[BEGIN Text shown]

The way you advertise jobs will have a large influence on the type of people
who apply. Word of mouth through your all-male developer network isn't likely
to reach female developers. The tone of your ads may discourage women from
applying (a PDF study: dbem.ws/Sex%20biased%20ads.pdf).

The benefits you offer may also discourage women. Vacation time, flexible
hours, and maternity leave tend to be as important to mothers or would-be
mothers as health and dental coverage (as a father those things are also
important to me, but I know dads who don't care). If you've got benefits that
only a young single guy could love, you'll get young single guys applying.

And then there's your reputation. Software development is a surprisingly
small, connected industry. If you've only interviewed one female developer in
11 years (the maximum if you've only ever met one), that statistic is out
there. Perhaps women don't apply because they've heard you don't hire women or
don't even interview them.

If you're not getting female developers applying for jobs, you're missing out
on half the talent out there. You may want to check your network on LinkedIn
and find out where they are working and why. And more importantly, why they're
not interested in working for you.

------
bluekeybox
> So few people are willing to admit that the reason women generally don’t get
> into tech is because they’re not interested in it. I don’t know many females
> in my life who’d rather spend hours focusing on impersonal abstractions
> rather than people.

You're partly right, I think, but you have to take into account group
psychology. People like being in groups. A lot of women probably don't go into
tech (or condition themselves not to be interested in tech) because there are
few women in tech at present. For example, assuming you are a male, pick any
occupation (even a well-paid one) where 95% of employees are women, then spend
a few weeks there. Very soon you will be tired of listening to other women
talk about nails, babies, and other female business. Now the same applies, in
reverse, to women who are afraid of joining a male-dominated field. It's a
self-perpetuating pattern.

[END Text shown]
[BEGIN Data lines]

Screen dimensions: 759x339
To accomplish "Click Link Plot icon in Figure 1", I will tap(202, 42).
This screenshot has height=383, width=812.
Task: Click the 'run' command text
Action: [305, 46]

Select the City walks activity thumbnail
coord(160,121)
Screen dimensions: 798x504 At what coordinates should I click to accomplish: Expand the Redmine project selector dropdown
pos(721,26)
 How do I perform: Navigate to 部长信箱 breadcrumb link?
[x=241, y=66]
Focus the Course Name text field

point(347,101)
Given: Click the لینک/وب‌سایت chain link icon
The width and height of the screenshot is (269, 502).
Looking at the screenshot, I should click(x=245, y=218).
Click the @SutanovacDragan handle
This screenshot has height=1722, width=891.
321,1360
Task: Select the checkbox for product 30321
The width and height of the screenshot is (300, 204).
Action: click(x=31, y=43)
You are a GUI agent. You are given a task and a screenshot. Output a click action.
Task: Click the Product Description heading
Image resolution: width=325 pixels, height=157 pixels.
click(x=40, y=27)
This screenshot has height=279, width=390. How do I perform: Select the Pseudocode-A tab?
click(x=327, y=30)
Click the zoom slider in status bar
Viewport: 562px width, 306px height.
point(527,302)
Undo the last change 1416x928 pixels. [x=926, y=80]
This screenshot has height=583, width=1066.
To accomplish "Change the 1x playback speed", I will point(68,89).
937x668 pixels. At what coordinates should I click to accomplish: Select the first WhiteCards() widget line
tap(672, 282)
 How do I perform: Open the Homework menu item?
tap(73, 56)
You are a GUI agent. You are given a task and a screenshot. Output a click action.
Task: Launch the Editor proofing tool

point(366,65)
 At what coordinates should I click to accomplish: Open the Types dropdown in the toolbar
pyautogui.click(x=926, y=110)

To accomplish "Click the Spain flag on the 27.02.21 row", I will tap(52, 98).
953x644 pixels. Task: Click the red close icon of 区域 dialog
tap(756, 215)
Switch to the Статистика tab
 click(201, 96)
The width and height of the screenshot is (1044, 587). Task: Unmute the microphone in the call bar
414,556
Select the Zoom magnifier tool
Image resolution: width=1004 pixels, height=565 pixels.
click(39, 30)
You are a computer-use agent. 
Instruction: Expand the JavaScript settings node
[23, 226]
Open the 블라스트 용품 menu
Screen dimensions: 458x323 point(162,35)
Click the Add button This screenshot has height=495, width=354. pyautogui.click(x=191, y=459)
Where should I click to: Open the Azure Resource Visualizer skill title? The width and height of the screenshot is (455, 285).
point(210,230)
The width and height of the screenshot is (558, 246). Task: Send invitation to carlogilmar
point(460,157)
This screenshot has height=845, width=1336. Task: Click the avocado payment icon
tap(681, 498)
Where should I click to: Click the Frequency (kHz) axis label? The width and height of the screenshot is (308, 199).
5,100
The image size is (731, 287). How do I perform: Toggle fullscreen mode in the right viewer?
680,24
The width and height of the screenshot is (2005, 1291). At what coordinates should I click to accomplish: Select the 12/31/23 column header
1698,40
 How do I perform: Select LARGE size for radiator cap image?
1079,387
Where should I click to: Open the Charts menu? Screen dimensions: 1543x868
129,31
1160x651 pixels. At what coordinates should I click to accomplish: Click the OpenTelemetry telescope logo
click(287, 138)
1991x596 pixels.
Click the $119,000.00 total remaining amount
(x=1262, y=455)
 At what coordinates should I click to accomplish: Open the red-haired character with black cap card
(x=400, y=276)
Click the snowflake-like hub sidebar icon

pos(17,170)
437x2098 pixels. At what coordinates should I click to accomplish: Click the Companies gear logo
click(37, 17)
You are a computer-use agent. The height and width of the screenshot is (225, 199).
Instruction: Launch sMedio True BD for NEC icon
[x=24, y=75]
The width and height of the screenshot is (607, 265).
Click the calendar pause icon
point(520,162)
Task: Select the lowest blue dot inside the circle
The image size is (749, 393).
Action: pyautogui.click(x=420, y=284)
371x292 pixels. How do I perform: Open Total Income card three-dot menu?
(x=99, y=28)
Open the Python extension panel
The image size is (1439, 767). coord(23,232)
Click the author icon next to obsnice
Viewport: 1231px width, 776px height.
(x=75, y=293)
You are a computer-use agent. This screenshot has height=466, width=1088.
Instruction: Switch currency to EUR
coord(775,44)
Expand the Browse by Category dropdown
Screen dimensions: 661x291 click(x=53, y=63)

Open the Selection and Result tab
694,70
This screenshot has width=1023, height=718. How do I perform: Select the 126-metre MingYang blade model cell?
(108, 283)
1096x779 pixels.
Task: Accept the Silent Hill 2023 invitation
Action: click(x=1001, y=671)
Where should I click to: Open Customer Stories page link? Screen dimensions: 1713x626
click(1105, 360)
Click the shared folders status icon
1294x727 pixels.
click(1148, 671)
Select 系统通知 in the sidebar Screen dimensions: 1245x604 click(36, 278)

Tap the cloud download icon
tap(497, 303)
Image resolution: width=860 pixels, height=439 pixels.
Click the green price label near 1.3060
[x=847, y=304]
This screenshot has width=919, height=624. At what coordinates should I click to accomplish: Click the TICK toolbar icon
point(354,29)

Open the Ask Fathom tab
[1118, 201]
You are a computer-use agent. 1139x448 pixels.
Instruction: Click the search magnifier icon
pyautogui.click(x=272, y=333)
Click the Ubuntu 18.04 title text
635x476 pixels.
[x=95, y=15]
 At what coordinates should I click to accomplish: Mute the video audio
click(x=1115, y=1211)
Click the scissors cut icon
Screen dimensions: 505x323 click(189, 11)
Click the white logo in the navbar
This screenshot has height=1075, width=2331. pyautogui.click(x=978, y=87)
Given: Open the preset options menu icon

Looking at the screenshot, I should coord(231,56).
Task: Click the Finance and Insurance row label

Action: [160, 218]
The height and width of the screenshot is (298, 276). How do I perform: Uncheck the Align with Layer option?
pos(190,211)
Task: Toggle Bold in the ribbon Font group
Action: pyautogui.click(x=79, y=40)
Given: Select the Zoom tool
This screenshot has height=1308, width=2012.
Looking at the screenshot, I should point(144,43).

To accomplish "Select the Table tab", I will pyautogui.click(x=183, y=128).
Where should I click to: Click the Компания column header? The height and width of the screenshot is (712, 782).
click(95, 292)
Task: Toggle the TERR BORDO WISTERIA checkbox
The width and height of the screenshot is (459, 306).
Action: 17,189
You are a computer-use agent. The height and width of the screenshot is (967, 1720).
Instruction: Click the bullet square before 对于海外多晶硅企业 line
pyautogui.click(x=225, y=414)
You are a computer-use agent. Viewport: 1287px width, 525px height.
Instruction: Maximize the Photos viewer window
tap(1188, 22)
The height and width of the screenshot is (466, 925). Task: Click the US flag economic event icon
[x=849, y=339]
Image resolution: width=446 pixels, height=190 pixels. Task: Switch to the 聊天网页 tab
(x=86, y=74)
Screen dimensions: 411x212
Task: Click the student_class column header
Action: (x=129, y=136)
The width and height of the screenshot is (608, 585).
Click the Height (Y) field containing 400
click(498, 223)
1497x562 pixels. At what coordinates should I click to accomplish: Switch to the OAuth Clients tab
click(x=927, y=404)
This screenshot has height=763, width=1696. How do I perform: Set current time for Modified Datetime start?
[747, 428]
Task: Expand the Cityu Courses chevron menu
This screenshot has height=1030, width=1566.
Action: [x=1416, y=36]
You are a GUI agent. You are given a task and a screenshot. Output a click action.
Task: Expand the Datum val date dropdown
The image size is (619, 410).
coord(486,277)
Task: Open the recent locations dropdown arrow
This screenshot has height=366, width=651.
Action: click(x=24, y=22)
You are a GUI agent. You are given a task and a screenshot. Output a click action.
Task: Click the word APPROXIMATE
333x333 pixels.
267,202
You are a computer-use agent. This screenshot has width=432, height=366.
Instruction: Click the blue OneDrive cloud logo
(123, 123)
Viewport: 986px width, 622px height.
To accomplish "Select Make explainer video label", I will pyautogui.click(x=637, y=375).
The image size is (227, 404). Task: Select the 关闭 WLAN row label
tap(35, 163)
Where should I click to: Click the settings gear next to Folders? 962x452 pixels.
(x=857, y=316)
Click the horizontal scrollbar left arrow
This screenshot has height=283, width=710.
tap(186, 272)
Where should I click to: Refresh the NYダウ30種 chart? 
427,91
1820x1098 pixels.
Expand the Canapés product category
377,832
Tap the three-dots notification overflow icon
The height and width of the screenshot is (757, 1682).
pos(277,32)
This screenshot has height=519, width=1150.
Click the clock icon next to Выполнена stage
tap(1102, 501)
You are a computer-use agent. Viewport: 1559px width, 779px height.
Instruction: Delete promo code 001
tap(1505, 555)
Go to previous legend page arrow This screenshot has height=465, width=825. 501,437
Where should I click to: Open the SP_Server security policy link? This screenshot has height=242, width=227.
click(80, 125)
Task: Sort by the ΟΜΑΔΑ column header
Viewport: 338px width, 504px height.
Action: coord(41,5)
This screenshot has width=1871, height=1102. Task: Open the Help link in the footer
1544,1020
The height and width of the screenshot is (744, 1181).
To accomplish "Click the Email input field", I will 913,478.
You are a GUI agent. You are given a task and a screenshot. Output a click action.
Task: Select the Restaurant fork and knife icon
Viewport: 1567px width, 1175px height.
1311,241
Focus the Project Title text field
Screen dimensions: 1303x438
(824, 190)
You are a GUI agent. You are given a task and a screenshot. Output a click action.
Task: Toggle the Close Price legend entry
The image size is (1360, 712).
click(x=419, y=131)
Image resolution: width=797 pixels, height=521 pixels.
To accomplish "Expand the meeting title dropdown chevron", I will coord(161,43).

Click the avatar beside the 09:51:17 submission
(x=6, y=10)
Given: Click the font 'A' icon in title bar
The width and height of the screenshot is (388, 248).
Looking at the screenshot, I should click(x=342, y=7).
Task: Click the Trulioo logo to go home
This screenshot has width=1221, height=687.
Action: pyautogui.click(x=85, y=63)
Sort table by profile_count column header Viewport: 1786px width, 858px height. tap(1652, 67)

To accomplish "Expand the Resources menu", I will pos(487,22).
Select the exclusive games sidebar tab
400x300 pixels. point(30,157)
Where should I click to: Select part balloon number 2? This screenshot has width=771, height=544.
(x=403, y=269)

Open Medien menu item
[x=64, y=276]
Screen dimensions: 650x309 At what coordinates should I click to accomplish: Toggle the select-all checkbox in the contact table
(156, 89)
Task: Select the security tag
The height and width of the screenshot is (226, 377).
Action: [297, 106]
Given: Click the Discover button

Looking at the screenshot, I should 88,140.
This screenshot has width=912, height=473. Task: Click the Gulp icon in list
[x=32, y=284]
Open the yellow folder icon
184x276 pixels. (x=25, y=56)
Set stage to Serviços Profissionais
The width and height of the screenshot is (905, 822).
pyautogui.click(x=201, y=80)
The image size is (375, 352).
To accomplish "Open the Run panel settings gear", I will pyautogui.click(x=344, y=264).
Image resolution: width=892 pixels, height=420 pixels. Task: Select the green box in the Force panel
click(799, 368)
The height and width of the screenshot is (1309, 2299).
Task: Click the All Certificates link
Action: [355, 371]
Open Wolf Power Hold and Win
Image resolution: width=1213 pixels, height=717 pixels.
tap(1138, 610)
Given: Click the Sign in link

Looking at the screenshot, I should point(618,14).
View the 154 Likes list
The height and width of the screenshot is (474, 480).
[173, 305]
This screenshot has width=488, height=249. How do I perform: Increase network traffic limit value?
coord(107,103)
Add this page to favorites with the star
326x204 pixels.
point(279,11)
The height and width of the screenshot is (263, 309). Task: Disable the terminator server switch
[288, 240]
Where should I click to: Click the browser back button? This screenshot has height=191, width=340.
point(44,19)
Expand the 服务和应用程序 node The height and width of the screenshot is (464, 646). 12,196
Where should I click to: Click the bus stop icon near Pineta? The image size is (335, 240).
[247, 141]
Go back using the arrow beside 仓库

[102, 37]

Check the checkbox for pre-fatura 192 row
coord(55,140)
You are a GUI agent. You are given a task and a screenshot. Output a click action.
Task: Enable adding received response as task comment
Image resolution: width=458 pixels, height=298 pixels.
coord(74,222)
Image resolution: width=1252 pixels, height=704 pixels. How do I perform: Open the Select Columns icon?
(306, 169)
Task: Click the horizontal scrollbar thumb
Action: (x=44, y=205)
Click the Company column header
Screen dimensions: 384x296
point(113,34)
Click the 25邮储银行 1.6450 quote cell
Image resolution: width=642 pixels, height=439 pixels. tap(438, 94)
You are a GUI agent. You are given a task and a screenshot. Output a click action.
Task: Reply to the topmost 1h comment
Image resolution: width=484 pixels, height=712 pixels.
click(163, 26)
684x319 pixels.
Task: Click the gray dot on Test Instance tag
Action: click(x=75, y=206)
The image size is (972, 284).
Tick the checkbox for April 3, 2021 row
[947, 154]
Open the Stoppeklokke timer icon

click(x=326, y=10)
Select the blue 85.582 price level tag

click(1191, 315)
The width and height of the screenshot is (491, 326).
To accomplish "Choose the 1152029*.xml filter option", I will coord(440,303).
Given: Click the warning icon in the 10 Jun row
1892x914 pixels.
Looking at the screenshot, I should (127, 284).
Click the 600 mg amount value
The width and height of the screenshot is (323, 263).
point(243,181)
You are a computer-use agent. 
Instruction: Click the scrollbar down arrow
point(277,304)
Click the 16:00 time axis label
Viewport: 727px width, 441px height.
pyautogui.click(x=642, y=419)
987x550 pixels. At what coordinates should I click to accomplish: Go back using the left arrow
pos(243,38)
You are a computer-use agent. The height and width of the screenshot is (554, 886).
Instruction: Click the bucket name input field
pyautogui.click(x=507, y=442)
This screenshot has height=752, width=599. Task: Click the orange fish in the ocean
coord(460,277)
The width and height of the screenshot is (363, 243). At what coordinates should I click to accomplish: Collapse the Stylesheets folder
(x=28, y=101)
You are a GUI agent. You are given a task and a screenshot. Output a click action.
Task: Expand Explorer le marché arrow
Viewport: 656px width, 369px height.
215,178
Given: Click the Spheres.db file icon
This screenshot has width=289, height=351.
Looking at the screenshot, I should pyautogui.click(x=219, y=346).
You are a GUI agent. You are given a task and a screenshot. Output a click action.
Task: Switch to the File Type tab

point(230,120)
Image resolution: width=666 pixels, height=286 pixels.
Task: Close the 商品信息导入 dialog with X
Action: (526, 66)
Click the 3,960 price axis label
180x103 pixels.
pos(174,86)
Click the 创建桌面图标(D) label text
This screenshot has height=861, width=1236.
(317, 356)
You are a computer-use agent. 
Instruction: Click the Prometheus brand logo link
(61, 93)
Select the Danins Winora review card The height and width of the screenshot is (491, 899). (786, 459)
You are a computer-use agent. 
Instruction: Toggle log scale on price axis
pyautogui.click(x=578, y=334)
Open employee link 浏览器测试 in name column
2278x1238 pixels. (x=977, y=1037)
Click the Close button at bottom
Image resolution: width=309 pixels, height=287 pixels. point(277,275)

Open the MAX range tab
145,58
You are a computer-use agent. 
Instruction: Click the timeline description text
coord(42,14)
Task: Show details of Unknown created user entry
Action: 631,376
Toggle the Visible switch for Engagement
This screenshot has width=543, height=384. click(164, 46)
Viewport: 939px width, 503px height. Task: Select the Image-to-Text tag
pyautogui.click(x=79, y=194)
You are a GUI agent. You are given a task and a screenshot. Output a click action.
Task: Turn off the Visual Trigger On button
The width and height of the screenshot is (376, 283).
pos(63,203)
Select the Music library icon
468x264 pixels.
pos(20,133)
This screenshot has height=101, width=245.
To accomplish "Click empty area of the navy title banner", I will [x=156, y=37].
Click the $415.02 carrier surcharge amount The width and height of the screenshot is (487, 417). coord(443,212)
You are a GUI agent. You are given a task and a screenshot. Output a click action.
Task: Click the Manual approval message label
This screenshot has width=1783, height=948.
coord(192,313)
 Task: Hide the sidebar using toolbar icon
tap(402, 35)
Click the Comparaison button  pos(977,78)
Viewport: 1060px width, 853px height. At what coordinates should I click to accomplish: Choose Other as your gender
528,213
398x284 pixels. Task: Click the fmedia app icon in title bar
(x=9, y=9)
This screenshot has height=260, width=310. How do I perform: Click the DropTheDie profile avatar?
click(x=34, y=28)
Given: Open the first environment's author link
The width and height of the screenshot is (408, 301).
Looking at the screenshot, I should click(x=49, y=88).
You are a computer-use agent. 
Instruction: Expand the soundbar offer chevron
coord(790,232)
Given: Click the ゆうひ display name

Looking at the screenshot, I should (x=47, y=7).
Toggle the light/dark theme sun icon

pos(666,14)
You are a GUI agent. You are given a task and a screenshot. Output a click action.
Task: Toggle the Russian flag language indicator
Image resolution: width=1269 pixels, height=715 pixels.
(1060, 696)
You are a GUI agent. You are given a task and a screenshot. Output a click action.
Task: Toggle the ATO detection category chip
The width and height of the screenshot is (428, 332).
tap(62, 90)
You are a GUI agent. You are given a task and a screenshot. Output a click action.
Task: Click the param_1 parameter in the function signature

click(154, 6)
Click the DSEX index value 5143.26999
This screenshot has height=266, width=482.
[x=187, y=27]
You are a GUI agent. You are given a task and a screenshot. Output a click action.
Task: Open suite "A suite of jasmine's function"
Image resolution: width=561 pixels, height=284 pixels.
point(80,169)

[END Data lines]

*Actions to take:*
(a) Pull out the lines of the entries, beginning with the line that contains "Click the @SutanovacDragan handle" and ending with the line that contains "click(39, 30)", both included, and reproduce them unchanged.
(b) Carry on the forum discussion about women and software development jobs, starting right after its final sentence.

*Set of answers:*
(a)
Click the @SutanovacDragan handle
This screenshot has height=1722, width=891.
321,1360
Task: Select the checkbox for product 30321
The width and height of the screenshot is (300, 204).
Action: click(x=31, y=43)
You are a GUI agent. You are given a task and a screenshot. Output a click action.
Task: Click the Product Description heading
Image resolution: width=325 pixels, height=157 pixels.
click(x=40, y=27)
This screenshot has height=279, width=390. How do I perform: Select the Pseudocode-A tab?
click(x=327, y=30)
Click the zoom slider in status bar
Viewport: 562px width, 306px height.
point(527,302)
Undo the last change 1416x928 pixels. [x=926, y=80]
This screenshot has height=583, width=1066.
To accomplish "Change the 1x playback speed", I will point(68,89).
937x668 pixels. At what coordinates should I click to accomplish: Select the first WhiteCards() widget line
tap(672, 282)
 How do I perform: Open the Homework menu item?
tap(73, 56)
You are a GUI agent. You are given a task and a screenshot. Output a click action.
Task: Launch the Editor proofing tool

point(366,65)
 At what coordinates should I click to accomplish: Open the Types dropdown in the toolbar
pyautogui.click(x=926, y=110)

To accomplish "Click the Spain flag on the 27.02.21 row", I will tap(52, 98).
953x644 pixels. Task: Click the red close icon of 区域 dialog
tap(756, 215)
Switch to the Статистика tab
 click(201, 96)
The width and height of the screenshot is (1044, 587). Task: Unmute the microphone in the call bar
414,556
Select the Zoom magnifier tool
Image resolution: width=1004 pixels, height=565 pixels.
click(39, 30)

(b)
------
viraptor
> Would be great if more people were honest about what they really believed.

Why are you implying we're not? I do believe there is no big issue with female
developers, apart from the fact they (still) don't fit the typical female role
idea in the minds of too many people. Most girls will follow the group and do
what their older friends / family / ... did and where they feel they should
be. And that simply does not include "nerdy" positions.

Then again there's the thing discussed a couple of months ago - too many
developer communities are just unused to women developers and create weird
situations. Bring up some project on typical forums and mention the name of a
woman leading it. See how many will turn into "look, it's made by a woman and
she's pretty too" threads, forgetting the project itself completely. Point it
out and you'll meet with lots of aggression :(

Surprisingly, I did meet a few women leading interesting software projects and
a number of developers - majority of them in eastern Europe. In UK, I haven't
met any... (apart from those who migrated) Just a data point.

> the reason women generally don’t get into tech is because they’re not
> interested in it

This is the interesting part. The real question is - are they not interested
because society makes them think they shouldn't be or because women are
naturally different from men in a way that makes them not interested. I think
we'll only find out once "geek girl" stops being a bad thing for teenagers and
guys in development stop being more interested in the "woman" part of "woman
developer" (in work context at least).

Whether we really need to fight that hard to change the current situation is a
completely different question though. Maybe it just needs time and 1-2
generations to correct itself.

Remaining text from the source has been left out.